*** Opening of EXTRACT ***

BUFORA has been running since 1962 and, although it is staffed entirely by volunteers, it brings a scientific and uncompromising rigour to its investigations. T-shirts and pimped frisbees are not its thing. “We conduct very robust research,” says Dixon. “These days we get a lot of visual reports – photos and videos from people’s phones. But most of it can be explained away; in fact I’d say 98 per cent of sightings have a rational explanation.” It’s that two percent that fascinates us, though. And, like Fox Mulder, we want to believe. “What I call the human factor is very strong in sightings,” says Dixon. People want to believe in UFOs. We are human, we all have our beliefs.”

Of course, the search for aliens is by no means limited to tabloid clickbait and enthusiastic amateurs. Last year the Breakthrough Initiatives was launched by the Russian billionaire Yuri Milner, a $100m (£75m) project to use the most powerful radio telescopes on the planet to “mine” the galaxy for specific clues suggesting the existence of other life-forms. Part of this is a competition to come up with a message to be sent out across the cosmos to represent the whole of humanity. And among entrants will be the Future of Humanity Institute (FHI) at the University of Oxford, which has links with the group of British astronomers and scientists who make up the UK research network arm of SETI – the Search for Extraterrestrial Intelligence.

The network is entering the competition to provide a message, but Anders Sandberg, of FHI and SETI, says quite seriously that there has been a lot of concern among members about doing so – because we might actually be waving a flag at intergalactic neighbours who might not have given us much thought before. “The cliche of being invaded by aliens was not really on our minds,” says Sandberg. “But the thinking was that the silence in the skies might be because alien civilisations are hiding from us, and that it might be stupid to attract attention.”

An exhibit at the ‘X-Files Out-Of-This-World Experience’ in Los Angeles in January 2016 (DDP USA/Rex)

*** Close of EXTRACT ***

=== TASK LIST ===
a – According to the extract on searching for alien life, what percentage of sightings does Dixon say have a rational explanation?
b – Continue the extract on searching for alien life from the point at which it ends.
The records that follow are not needed for anything here.

*** Opening of LISTED RECORDS ***

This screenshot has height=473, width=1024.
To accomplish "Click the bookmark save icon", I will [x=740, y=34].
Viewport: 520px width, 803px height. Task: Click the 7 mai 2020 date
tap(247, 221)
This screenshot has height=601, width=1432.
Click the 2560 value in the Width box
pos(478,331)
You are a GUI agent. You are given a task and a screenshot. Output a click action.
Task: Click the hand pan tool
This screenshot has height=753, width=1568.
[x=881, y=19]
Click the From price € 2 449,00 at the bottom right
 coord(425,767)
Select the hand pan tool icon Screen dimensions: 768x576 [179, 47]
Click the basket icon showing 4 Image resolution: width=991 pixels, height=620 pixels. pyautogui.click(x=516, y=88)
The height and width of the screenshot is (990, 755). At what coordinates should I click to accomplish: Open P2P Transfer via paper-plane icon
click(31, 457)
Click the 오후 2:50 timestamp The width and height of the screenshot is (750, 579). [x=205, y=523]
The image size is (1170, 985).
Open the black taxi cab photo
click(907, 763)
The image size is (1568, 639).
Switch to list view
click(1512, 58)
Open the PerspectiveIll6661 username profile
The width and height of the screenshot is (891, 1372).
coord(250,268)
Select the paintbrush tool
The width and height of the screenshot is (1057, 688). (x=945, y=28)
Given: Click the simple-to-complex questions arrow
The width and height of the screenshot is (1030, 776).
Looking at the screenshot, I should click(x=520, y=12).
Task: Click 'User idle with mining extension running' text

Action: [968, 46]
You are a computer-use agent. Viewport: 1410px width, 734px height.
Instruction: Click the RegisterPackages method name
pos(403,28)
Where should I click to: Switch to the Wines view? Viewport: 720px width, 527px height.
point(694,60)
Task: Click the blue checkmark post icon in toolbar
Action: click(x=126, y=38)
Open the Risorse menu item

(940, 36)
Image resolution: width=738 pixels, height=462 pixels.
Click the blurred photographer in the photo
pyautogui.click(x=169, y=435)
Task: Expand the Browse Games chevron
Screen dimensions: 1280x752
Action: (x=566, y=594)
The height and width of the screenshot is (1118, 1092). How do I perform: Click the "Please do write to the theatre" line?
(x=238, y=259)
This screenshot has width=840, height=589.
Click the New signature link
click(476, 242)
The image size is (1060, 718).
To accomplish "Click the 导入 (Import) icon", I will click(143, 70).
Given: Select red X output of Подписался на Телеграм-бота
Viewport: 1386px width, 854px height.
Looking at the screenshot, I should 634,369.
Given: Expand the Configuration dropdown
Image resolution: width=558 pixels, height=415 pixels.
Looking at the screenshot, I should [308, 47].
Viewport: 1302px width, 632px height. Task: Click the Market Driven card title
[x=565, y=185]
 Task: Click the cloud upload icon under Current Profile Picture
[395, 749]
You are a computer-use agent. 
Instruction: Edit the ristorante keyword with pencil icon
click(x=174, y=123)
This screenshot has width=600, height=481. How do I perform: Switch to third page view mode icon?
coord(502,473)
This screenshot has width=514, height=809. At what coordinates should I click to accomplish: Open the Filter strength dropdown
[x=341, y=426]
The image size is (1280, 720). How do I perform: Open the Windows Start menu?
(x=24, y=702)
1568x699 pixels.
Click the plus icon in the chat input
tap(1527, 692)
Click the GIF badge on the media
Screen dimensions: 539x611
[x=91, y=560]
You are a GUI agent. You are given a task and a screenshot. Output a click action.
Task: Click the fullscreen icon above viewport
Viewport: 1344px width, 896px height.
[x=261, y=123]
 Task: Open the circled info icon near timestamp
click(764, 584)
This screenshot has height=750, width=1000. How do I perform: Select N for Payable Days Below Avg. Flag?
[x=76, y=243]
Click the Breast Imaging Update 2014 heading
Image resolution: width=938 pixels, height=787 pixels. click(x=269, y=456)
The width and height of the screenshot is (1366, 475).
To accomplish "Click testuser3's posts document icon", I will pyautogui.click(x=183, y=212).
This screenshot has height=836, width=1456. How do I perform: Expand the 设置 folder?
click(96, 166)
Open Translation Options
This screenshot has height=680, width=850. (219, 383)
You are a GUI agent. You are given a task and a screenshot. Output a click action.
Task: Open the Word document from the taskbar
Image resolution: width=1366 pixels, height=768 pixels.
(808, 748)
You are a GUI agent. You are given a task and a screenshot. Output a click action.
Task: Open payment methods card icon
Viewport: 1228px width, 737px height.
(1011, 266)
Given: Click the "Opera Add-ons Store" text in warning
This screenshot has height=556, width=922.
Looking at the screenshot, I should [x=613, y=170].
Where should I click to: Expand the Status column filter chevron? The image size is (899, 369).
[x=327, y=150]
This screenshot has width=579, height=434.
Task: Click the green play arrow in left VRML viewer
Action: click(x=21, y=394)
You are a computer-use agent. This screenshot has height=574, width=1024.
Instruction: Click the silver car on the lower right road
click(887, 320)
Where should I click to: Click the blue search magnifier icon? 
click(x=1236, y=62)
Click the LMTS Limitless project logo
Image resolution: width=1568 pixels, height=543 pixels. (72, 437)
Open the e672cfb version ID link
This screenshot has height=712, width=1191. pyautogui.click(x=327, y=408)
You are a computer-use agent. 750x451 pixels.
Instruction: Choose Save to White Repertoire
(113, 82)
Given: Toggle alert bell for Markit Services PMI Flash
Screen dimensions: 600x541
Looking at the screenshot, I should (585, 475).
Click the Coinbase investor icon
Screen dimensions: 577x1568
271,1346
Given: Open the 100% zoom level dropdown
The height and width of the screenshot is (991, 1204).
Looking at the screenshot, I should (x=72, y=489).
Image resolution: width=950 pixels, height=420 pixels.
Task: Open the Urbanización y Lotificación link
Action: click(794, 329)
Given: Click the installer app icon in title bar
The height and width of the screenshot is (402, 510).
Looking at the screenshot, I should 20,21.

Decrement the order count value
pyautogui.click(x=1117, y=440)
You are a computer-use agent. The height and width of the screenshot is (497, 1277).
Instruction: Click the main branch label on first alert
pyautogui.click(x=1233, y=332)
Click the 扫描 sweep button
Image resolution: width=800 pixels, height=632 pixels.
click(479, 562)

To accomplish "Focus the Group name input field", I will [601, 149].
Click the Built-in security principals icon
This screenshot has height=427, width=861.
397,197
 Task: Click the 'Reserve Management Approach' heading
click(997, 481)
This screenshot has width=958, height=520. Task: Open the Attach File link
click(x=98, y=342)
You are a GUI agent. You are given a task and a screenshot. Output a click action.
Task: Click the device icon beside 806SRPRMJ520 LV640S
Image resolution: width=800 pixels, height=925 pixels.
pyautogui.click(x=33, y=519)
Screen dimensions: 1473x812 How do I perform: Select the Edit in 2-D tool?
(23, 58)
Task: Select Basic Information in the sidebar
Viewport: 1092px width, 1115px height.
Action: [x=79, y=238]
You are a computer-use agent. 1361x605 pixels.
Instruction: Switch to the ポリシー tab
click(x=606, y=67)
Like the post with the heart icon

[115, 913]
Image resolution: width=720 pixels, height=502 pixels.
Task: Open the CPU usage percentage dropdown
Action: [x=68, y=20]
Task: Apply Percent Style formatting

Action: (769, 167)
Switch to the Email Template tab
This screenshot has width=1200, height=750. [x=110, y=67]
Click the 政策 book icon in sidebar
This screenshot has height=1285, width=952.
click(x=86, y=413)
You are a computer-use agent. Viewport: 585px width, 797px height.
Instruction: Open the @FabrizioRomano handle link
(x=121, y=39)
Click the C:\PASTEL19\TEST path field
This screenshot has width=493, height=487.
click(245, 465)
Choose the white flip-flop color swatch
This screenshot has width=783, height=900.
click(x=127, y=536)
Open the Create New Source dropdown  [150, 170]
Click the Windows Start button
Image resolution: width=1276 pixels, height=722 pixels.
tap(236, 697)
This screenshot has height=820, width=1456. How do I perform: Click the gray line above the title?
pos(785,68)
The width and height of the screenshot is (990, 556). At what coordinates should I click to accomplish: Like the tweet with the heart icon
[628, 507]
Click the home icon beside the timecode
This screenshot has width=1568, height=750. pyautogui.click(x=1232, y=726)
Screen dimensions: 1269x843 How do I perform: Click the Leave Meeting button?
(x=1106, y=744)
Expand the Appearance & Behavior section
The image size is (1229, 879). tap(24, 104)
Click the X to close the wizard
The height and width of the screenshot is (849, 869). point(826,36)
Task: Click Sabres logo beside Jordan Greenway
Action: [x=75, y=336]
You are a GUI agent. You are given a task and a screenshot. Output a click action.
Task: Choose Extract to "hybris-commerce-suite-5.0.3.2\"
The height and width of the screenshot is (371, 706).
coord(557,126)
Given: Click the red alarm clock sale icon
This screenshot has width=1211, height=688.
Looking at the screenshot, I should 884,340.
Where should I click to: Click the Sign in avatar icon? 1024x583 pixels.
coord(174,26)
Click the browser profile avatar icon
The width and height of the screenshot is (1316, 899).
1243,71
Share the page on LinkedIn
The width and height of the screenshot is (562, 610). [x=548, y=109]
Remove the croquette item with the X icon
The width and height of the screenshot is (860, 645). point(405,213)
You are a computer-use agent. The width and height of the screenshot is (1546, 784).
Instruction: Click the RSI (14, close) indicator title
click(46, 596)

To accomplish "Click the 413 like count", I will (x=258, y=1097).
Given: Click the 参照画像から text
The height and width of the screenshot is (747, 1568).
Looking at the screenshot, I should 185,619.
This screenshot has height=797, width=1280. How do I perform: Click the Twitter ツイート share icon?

*** Close of LISTED RECORDS ***

=== YOUR WRITTEN ANSWERS ===
a – 98 per cent

b –
Ben Miller is all for making the first move. In fact, he thinks we should be doing more than sending out a simple message proclaiming “We come in peace for all mankind” or similar; we should send them the entire internet. “The first thing the aliens will want to do is work out whether there might be any information in our message,” he says, “and to do that they will need a lot of data.”

He tells the Huddersfield audience a story about a man who discovered microbes in hot pools of water in Wyoming’s Yellowstone National Park. Not very sexy to the committed UFO watcher, perhaps, but the point was microbes shouldn’t have been able to survive in the 90°C heat, in fact, anything above about 60°C and they check out. If life can thrive where it’s not meant to here on Earth, then that gives us hope that somewhere out there in the universe there’s single-celled life, says Miller. And if it’s as widespread as we believe it is, “complex intelligent life won’t be far behind.”

How far behind is up for discussion; if bacteria is all there is, we might have to wait a few billion years until they’ve evolved enough for us to say hello. But for those of us who have seen bright lights across the sky and been unable to explain them, the mysteries of the universe are already here (if tantalisingly out of reach). Our appetite for believing in UFOs shows no signs of abating. And while Ben Miller is dubious about the existence of little green men, he does think that we’ll find evidence of extraterrestrial life in some form in the next ten years. It’s just that to understand it, we might have to get a better grip on the miracle of life right here on Earth.